Association of the Vitamin D Metabolism Gene CYP24A1 With Coronary Artery Calcification

Objective-The vitamin D endocrine system is essential for calcium homeostasis, and low levels of vitamin D metabolites have been associated with cardiovascular disease risk. We hypothesized that DNA sequence variation in genes regulating vitamin D metabolism and signaling pathways might influence variation in coronary artery calcification (CAC). Methods and Results-We genotyped single-nucleotide polymorphisms (SNPs) in GC, CYP27B1, CYP24A1, and VDR and tested their association with CAC quantity, as measured by electron beam computed tomography. Initial association studies were carried out in a discovery sample comprising 697 Amish subjects, and SNPs nominally associated with CAC quantity (4 SNPs in CYP24A1, P = 0.008 to 0.00003) were then tested for association with CAC quantity in 2 independent cohorts of subjects of white European ancestry (Genetic Epidemiology Network of Arteriopathy study [n = 916] and the Penn Coronary Artery Calcification sample [n = 2061]).
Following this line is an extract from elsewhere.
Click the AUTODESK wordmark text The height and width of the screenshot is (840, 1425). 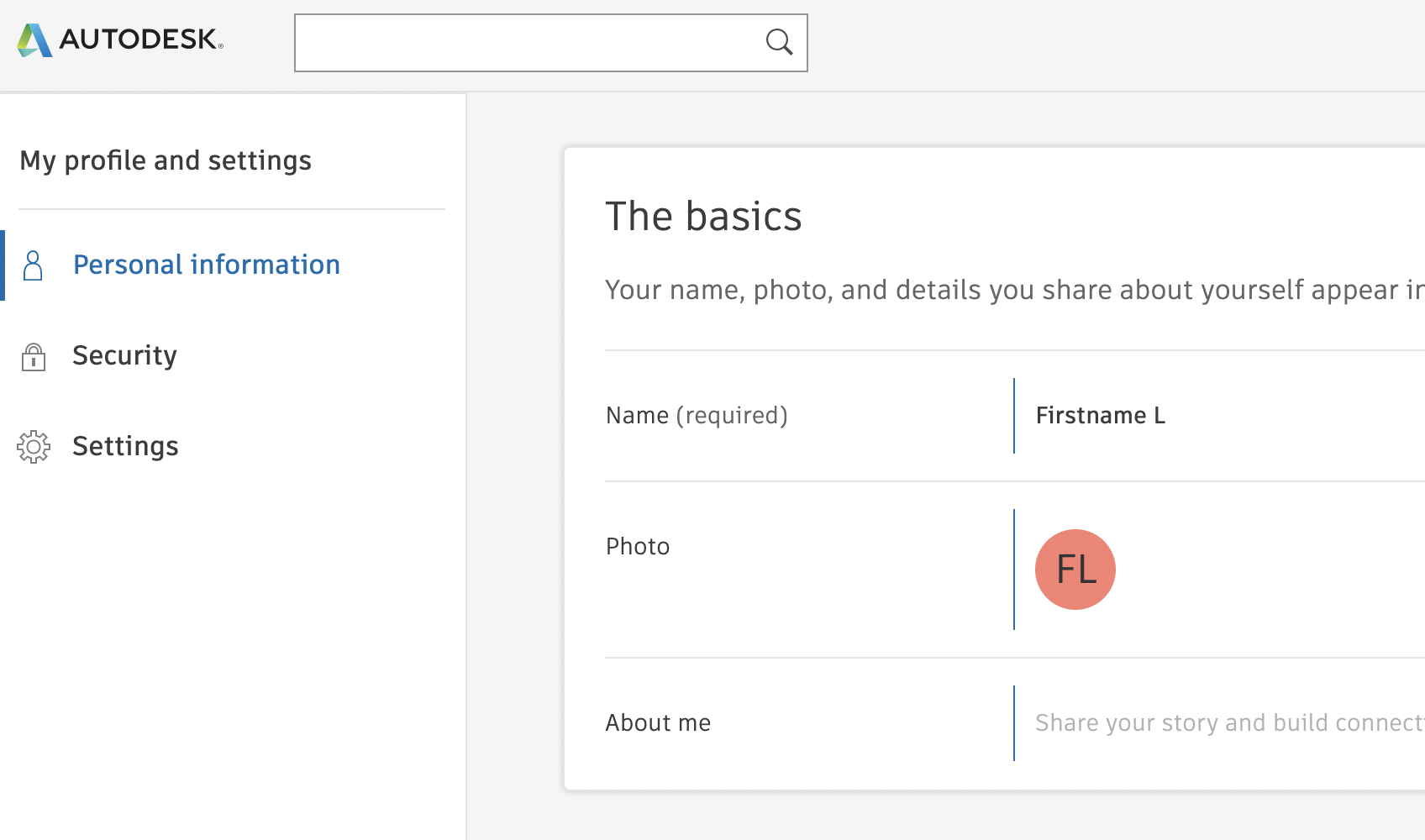(x=139, y=39)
One of the 4 SNPs, rs2762939, was associated with CAC quantity in both the Genetic Epidemiology Network of Arteriopathy (P = 0.007) and Penn Coronary Artery Calcification (P = 0.01) studies. In all 3 populations, the rs2762939 C allele was associated with lower CAC quantity. Metaanalysis for the association of this SNP with CAC quantity across all 3 studies yielded a P value of 2.9 x 10(-6). Conclusion-A common SNP in the CYP24A1 gene was associated with CAC quantity in 3 independent populations. This result suggests a role for vitamin D metabolism in the development of CAC quantity. (Arterioscler Thromb Vasc Biol. 2010;30:2648-2654.)